- Genre: Film review
- Presented by: Gene Siskel; Roger Ebert; Rex Reed; Bill Harris; Dixie Whatley;
- Country of origin: United States
- Original language: English
- No. of seasons: 8

Production
- Production locations: WGN-TV Studios, Chicago, Illinois
- Running time: 30 minutes
- Production company: Tribune Entertainment

Original release
- Network: Syndicated
- Release: September 26, 1982 – 1990

Related
- Sneak Previews; At the Movies (1986); Ebert Presents: At the Movies;

= At the Movies (1982 TV program) =

American film review television series

At the Movies (also known as At the Movies with Gene Siskel and Roger Ebert) is an American movie review television program that aired from 1982 to 1990. It was produced by Tribune Entertainment and was created by Gene Siskel and Roger Ebert when they left their show Sneak Previews, which they began on Chicago's PBS station, WTTW, in 1975.

==Background==
For At the Movies, Siskel and Ebert adopted the same format they had used in their previous series, Sneak Previews: two critics from opposing newspapers view clips from the week's new movies, discuss them, then pass judgment expressed in thumbs up (to approve) or thumbs down (not worth seeing).

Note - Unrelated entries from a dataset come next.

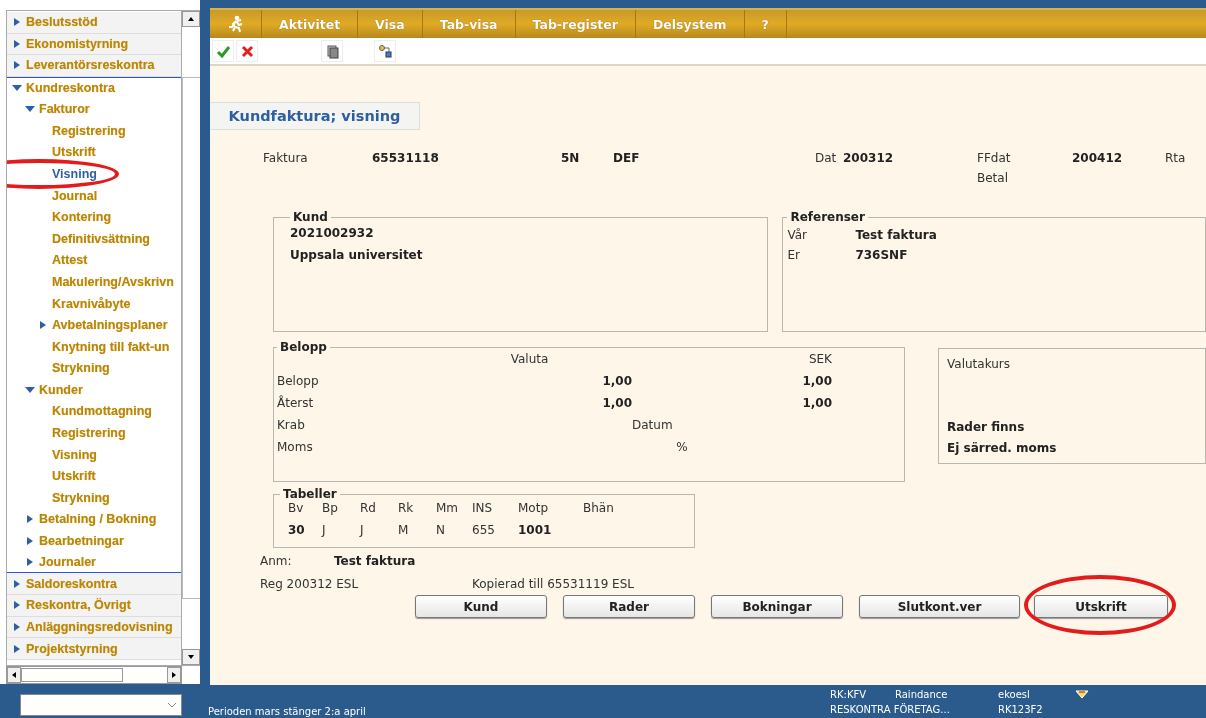 Image resolution: width=1206 pixels, height=718 pixels. What do you see at coordinates (70, 260) in the screenshot?
I see `tree-item: Attest` at bounding box center [70, 260].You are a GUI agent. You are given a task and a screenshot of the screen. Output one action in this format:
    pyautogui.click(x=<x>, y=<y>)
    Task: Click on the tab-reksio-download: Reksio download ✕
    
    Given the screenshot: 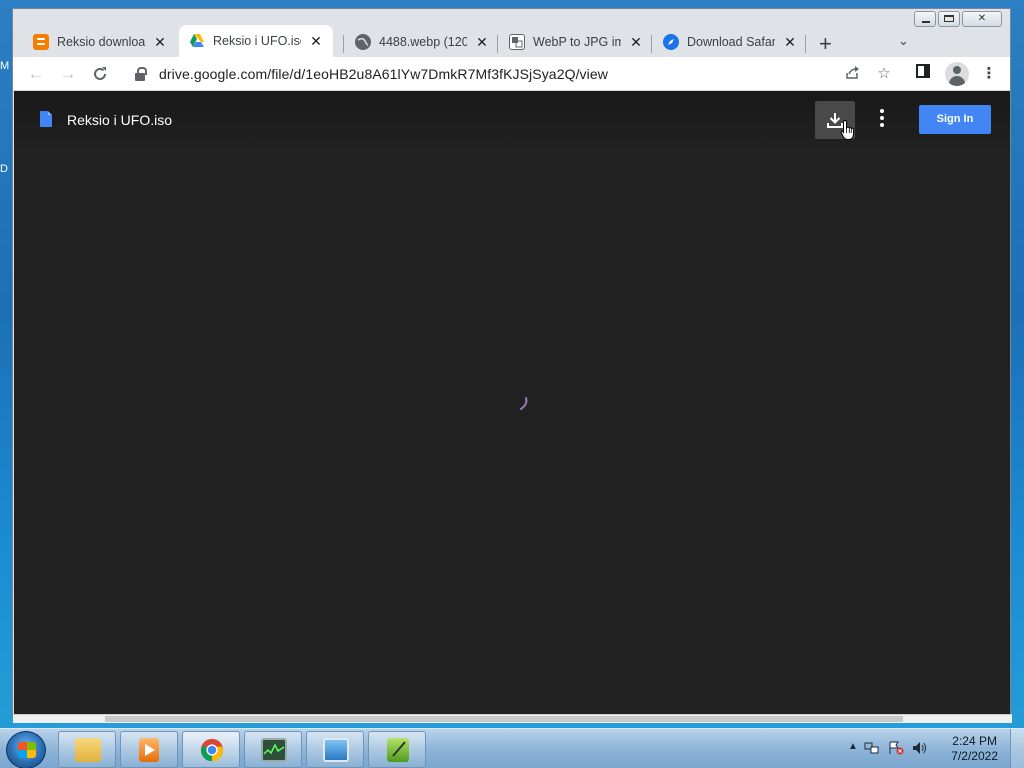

During this run, they would adopt several elements that would make the show lively. For example, they would bring on an animal called "Spot the Wonder Dog" to help lead into a segment called "The Dog of the Week," covering the week's worst movie. Later, they used another animal, "Aroma the Educated Skunk." Siskel and Ebert would also occasionally feature an "X-Ray segment," in which they discussed current trends happening in the movies. None of these features were carried over when Siskel and Ebert left Tribune/PBS in 1986 over a contract dispute and created Siskel & Ebert & the Movies with Buena Vista Television, whose title was later shortened to simply Siskel & Ebert. (The show re-adopted the At the Movies portion of the title in 2007.)

They were replaced on At the Movies by film critics Rex Reed and Bill Harris, the latter a gossip correspondent for Entertainment Tonight (ET). Under Reed and Harris, the show expanded beyond movie reviews, adding show business news and gossip. Harris left in 1988 and was replaced by former ET host Dixie Whatley.